If we use same_length/2, append/3, and length/2, we don't need to write recursive code:

list_nth0_item_replaced(Es, N, X, Xs) :-
   same_length(Es, Xs),
   append(Prefix, [_|Suffix], Es),
   length(Prefix, N),
   append(Prefix, [X|Suffix], Xs).

Sample query given by the OP:

?- list_nth0_item_replaced([a,b,c,d], 1, z, Xs).
   Xs = [a,z,c,d]
;  false.

This works "in the other direction", too!

?- list_nth0_item_replaced(Xs, 1, z, [a,z,c,d]).
   Xs = [a,_A,c,d]
;  false.

Even better, we do not even need to specify the concrete index:

?- list_nth0_item_replaced(Es, N, X, [a,z,c,d]).
   N = 0, X = a, Es = [_A, z, c, d]
;  N = 1, X = z, Es = [ a,_A, c, d]
;  N = 2, X = c, Es = [ a, z,_A, d]
;  N = 3, X = d, Es = [ a, z, c,_A]
;  false.

?- list_nth0_item_replaced([a,b,c,d], N, X, Xs).

* * *

■ INSTRUCTION ■
Write the next part of the Prolog post on replacing the nth item of a list, picking up right after its final query.

■ DATA SEGMENT ■
* * *

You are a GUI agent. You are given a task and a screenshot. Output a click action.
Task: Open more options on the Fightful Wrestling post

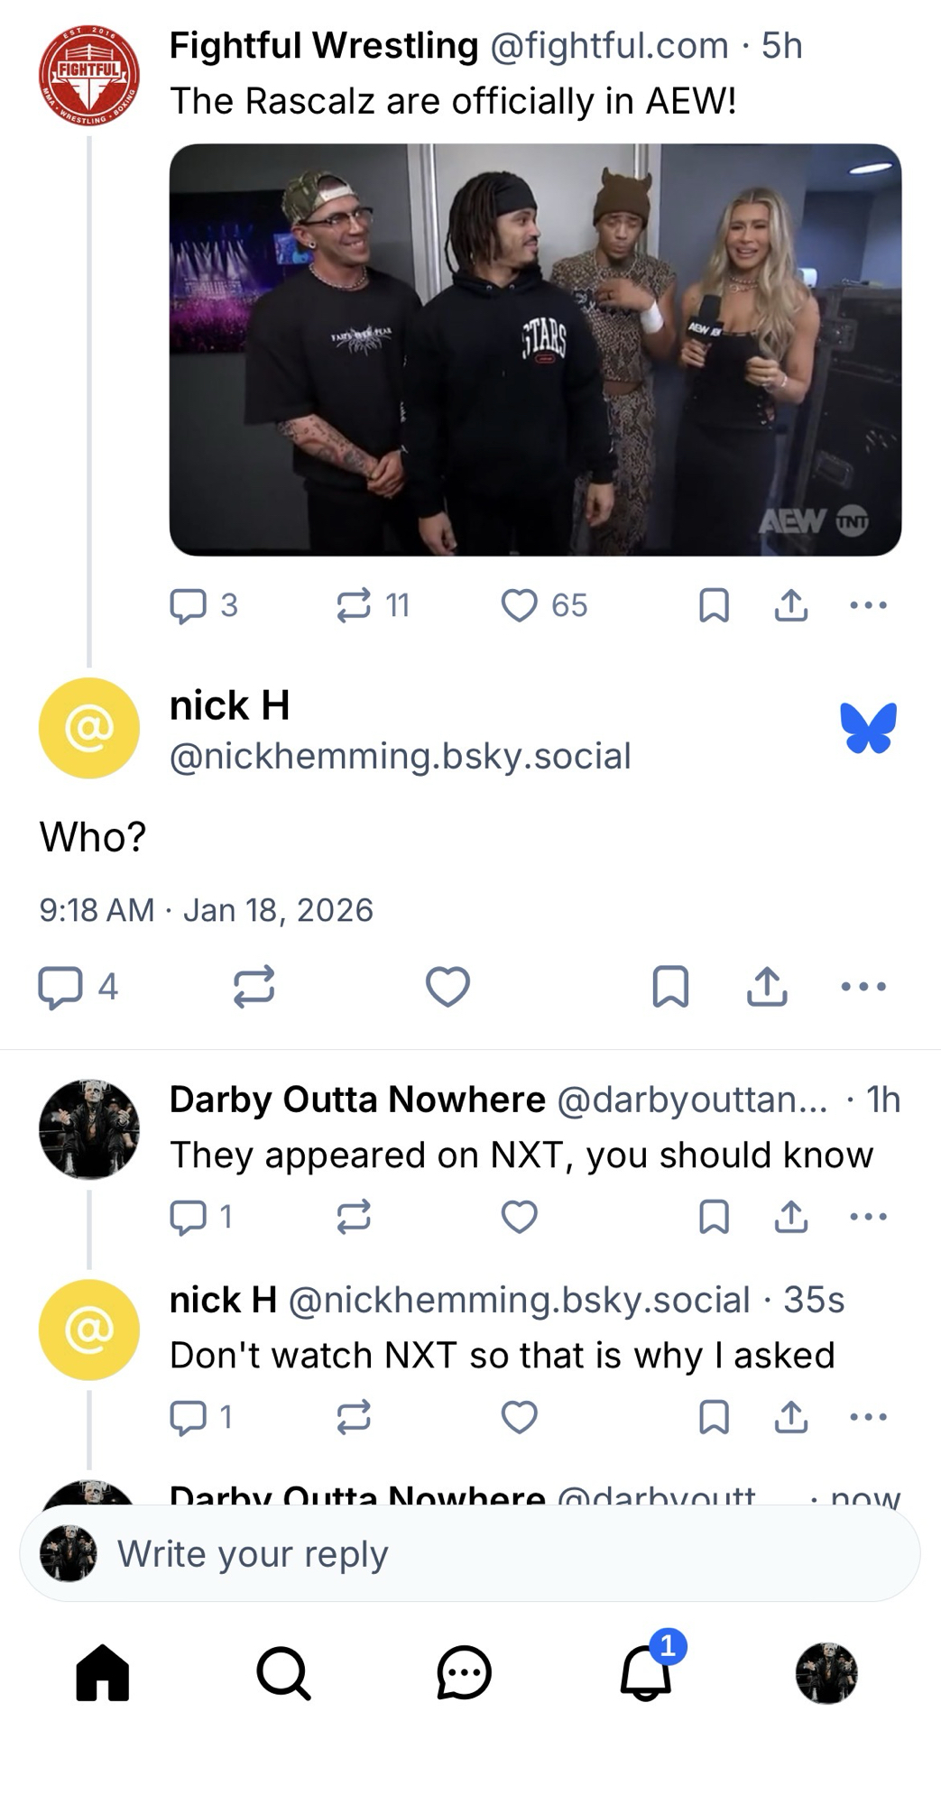point(868,605)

* * *

■ ANSWER TO THIS PROBLEM ■
   N = 0, Xs = [X,b,c,d]
;  N = 1, Xs = [a,X,c,d]
;  N = 2, Xs = [a,b,X,d]
;  N = 3, Xs = [a,b,c,X]
;  false.

What about doing it in a straight-forward way like this?

:- use_module(library(clpfd)).

list_nth0_item_replaced([_|Xs], 0, E, [E|Xs]).
list_nth0_item_replaced([X|Xs], N, E, [X|Ys]) :-
   N #> 0,
   N #= N0+1,
   list_nth0_item_replaced(Xs, N0, E, Ys).

Here's the use-case the OP specified:

?- list_nth0_item_replaced([a,b,c,d],1,z,Ls).
   Ls = [a,z,c,d]
;  false.

Above code is pure, so we can ask more general queries—and expect logically sound answers:

?- list_nth0_item_replaced([a,b,c,d], N, X, Ls).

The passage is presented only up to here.